◆ **Exercise description**: Return each of the entries below precisely as it appears.

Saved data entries
------------
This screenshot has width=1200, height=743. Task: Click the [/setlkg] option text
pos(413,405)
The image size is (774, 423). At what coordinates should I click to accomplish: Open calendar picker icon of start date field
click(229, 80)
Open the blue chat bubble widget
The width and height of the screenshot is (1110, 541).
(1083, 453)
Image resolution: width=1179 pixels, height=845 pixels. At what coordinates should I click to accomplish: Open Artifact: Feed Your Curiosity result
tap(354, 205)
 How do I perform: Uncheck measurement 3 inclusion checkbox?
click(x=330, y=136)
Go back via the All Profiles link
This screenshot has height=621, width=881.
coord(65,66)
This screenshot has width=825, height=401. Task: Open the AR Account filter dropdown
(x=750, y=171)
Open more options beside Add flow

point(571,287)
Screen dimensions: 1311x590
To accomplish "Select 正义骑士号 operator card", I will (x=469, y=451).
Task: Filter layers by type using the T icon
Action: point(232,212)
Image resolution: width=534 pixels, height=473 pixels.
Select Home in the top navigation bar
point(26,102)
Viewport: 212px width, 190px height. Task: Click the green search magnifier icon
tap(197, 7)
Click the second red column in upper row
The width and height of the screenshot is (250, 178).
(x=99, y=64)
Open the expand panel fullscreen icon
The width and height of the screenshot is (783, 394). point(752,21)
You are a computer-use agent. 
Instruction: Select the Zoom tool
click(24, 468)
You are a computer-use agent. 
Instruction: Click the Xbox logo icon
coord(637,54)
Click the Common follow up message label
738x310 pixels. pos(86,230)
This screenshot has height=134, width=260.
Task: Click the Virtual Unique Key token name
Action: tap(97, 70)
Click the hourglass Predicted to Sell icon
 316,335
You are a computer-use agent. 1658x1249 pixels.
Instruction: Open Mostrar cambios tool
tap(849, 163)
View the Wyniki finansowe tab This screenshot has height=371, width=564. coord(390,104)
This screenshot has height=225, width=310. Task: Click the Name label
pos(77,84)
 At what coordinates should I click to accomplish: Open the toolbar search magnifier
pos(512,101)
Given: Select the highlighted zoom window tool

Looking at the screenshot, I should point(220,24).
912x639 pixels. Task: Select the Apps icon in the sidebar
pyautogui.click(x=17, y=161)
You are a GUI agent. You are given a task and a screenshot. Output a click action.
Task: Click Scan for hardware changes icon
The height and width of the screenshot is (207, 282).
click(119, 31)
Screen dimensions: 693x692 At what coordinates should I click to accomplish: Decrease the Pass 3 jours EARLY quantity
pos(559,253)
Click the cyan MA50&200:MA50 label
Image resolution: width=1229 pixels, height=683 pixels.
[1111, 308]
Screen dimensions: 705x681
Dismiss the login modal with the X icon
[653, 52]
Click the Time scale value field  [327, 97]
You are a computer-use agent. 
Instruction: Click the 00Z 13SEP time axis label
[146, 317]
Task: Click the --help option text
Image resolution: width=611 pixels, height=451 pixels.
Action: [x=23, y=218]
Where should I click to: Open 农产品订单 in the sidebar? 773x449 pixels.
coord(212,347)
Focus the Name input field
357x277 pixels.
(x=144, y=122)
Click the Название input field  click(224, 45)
------------
◆ **Answer to this exercise**:
This screenshot has width=1200, height=743. Task: Click the [/setlkg] option text
pos(413,405)
The image size is (774, 423). At what coordinates should I click to accomplish: Open calendar picker icon of start date field
click(229, 80)
Open the blue chat bubble widget
The width and height of the screenshot is (1110, 541).
(1083, 453)
Image resolution: width=1179 pixels, height=845 pixels. At what coordinates should I click to accomplish: Open Artifact: Feed Your Curiosity result
tap(354, 205)
 How do I perform: Uncheck measurement 3 inclusion checkbox?
click(x=330, y=136)
Go back via the All Profiles link
This screenshot has height=621, width=881.
coord(65,66)
This screenshot has width=825, height=401. Task: Open the AR Account filter dropdown
(x=750, y=171)
Open more options beside Add flow

point(571,287)
Screen dimensions: 1311x590
To accomplish "Select 正义骑士号 operator card", I will (x=469, y=451).
Task: Filter layers by type using the T icon
Action: point(232,212)
Image resolution: width=534 pixels, height=473 pixels.
Select Home in the top navigation bar
point(26,102)
Viewport: 212px width, 190px height. Task: Click the green search magnifier icon
tap(197, 7)
Click the second red column in upper row
The width and height of the screenshot is (250, 178).
(x=99, y=64)
Open the expand panel fullscreen icon
The width and height of the screenshot is (783, 394). point(752,21)
You are a computer-use agent. 
Instruction: Select the Zoom tool
click(24, 468)
You are a computer-use agent. 
Instruction: Click the Xbox logo icon
coord(637,54)
Click the Common follow up message label
738x310 pixels. pos(86,230)
This screenshot has height=134, width=260.
Task: Click the Virtual Unique Key token name
Action: tap(97, 70)
Click the hourglass Predicted to Sell icon
 316,335
You are a computer-use agent. 1658x1249 pixels.
Instruction: Open Mostrar cambios tool
tap(849, 163)
View the Wyniki finansowe tab This screenshot has height=371, width=564. coord(390,104)
This screenshot has height=225, width=310. Task: Click the Name label
pos(77,84)
 At what coordinates should I click to accomplish: Open the toolbar search magnifier
pos(512,101)
Given: Select the highlighted zoom window tool

Looking at the screenshot, I should point(220,24).
912x639 pixels. Task: Select the Apps icon in the sidebar
pyautogui.click(x=17, y=161)
You are a GUI agent. You are given a task and a screenshot. Output a click action.
Task: Click Scan for hardware changes icon
The height and width of the screenshot is (207, 282).
click(119, 31)
Screen dimensions: 693x692 At what coordinates should I click to accomplish: Decrease the Pass 3 jours EARLY quantity
pos(559,253)
Click the cyan MA50&200:MA50 label
Image resolution: width=1229 pixels, height=683 pixels.
[1111, 308]
Screen dimensions: 705x681
Dismiss the login modal with the X icon
[653, 52]
Click the Time scale value field  [327, 97]
You are a computer-use agent. 
Instruction: Click the 00Z 13SEP time axis label
[146, 317]
Task: Click the --help option text
Image resolution: width=611 pixels, height=451 pixels.
Action: [x=23, y=218]
Where should I click to: Open 农产品订单 in the sidebar? 773x449 pixels.
coord(212,347)
Focus the Name input field
357x277 pixels.
(x=144, y=122)
Click the Название input field  click(224, 45)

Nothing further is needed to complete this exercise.